# WORK ORDER A
According to the passage on diabetic truck drivers, how many drivers had been granted waivers?
# WORK ORDER B
In the passage on diabetic truck drivers, swap "blood glucose monitors" for "glucose meters" and give the text between "Many people have" and "disease, he said.", inclusive.
# WORK ORDER C
List every number or year that appears in the passage on diabetic truck drivers.

---- PASSAGE FOR REVIEW

Hopes were raised in 1993, when the government issued waivers to some diabetics with good driving records and undertook a study of whether they would pose a threat to highway safety. Insurance industry trade groups challenged the waivers in federal court, however, and a judge ruled the FHWA couldn't prove the waiver program was consistent with safe trucking.

The 116 drivers who had been granted waivers were allowed to keep them but no new ones have been given since. LaMountain said the association has given up on the courts and now plans to seek congressional legislation to overturn the government's blanket policy on diabetic drivers, a policy the association believes discriminates against diabetics as a group.

Many people have an outdated idea of what diabetes is, LaMountain said. The policy regarding truck drivers goes back to the 1950s, but a lot has changed since then in the ability of people to control the condition, he said. With the advent of personal blood glucose monitors, diabetics today have much better control of their disease, he said.

--------
---- STUDY MATERIAL

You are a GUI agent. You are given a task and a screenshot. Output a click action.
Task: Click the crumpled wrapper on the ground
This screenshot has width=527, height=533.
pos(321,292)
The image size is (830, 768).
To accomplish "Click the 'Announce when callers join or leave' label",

--------
---- STUDY MATERIAL

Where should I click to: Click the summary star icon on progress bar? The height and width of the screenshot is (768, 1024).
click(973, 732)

--------
---- STUDY MATERIAL

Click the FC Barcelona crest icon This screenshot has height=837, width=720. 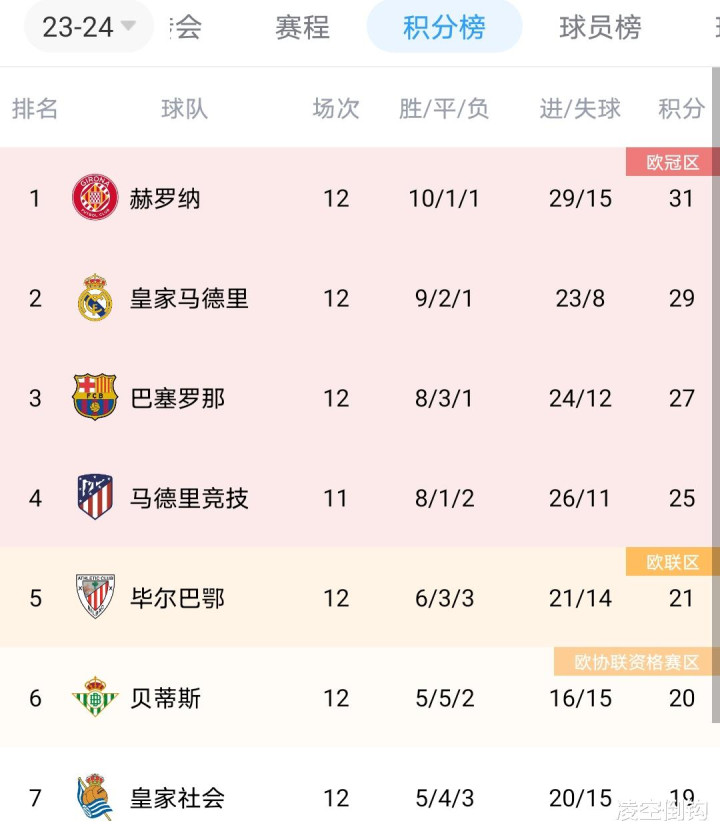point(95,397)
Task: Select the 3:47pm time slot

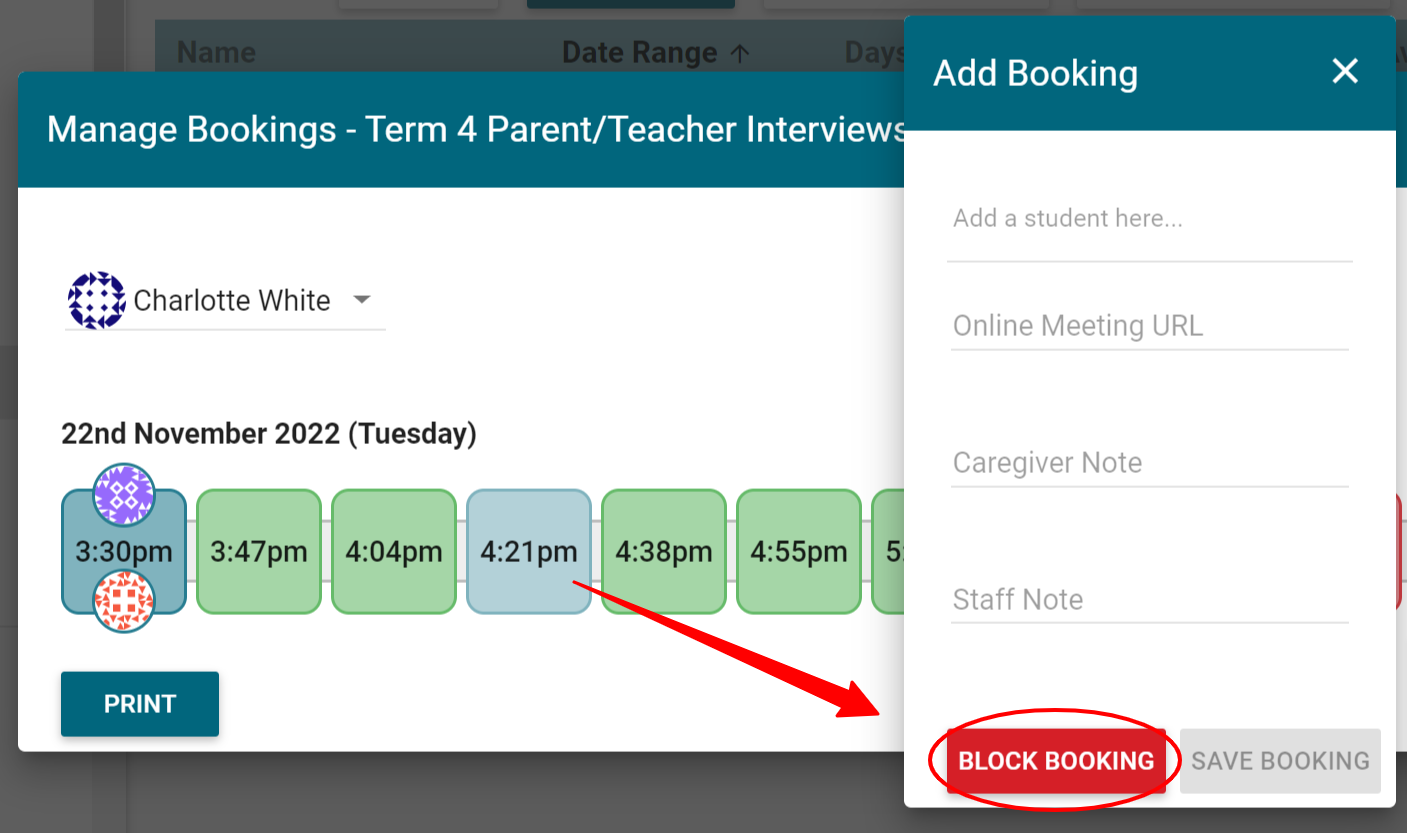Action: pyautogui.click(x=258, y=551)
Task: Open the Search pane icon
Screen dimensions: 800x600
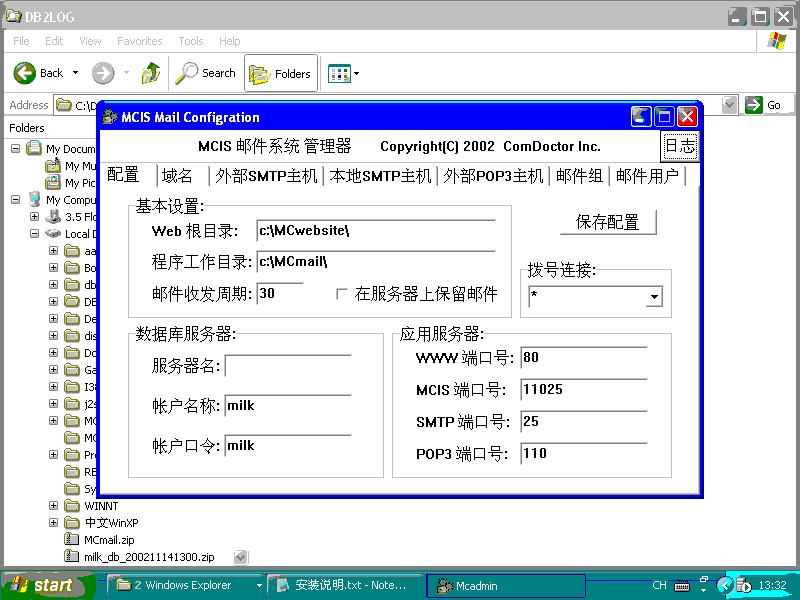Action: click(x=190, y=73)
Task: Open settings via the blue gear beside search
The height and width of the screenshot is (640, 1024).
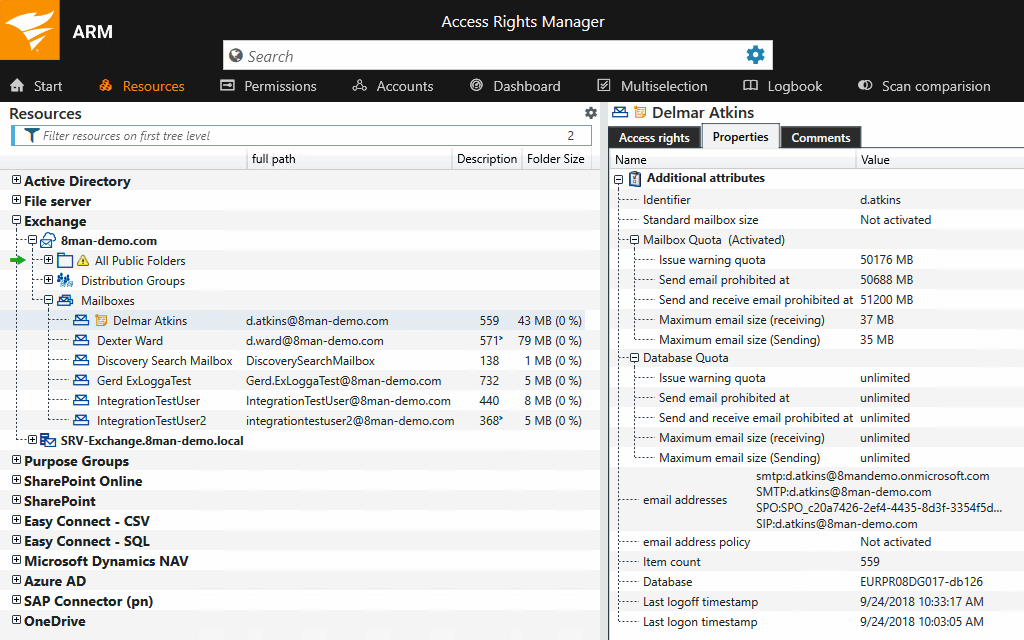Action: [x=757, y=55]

--------

# WRITTEN SOLUTION A
116 drivers had been granted waivers.

# WRITTEN SOLUTION B
Many people have an outdated idea of what diabetes is, LaMountain said. The policy regarding truck drivers goes back to the 1950s, but a lot has changed since then in the ability of people to control the condition, he said. With the advent of personal glucose meters, diabetics today have much better control of their disease, he said.

# WRITTEN SOLUTION C
1993, 116, 1950s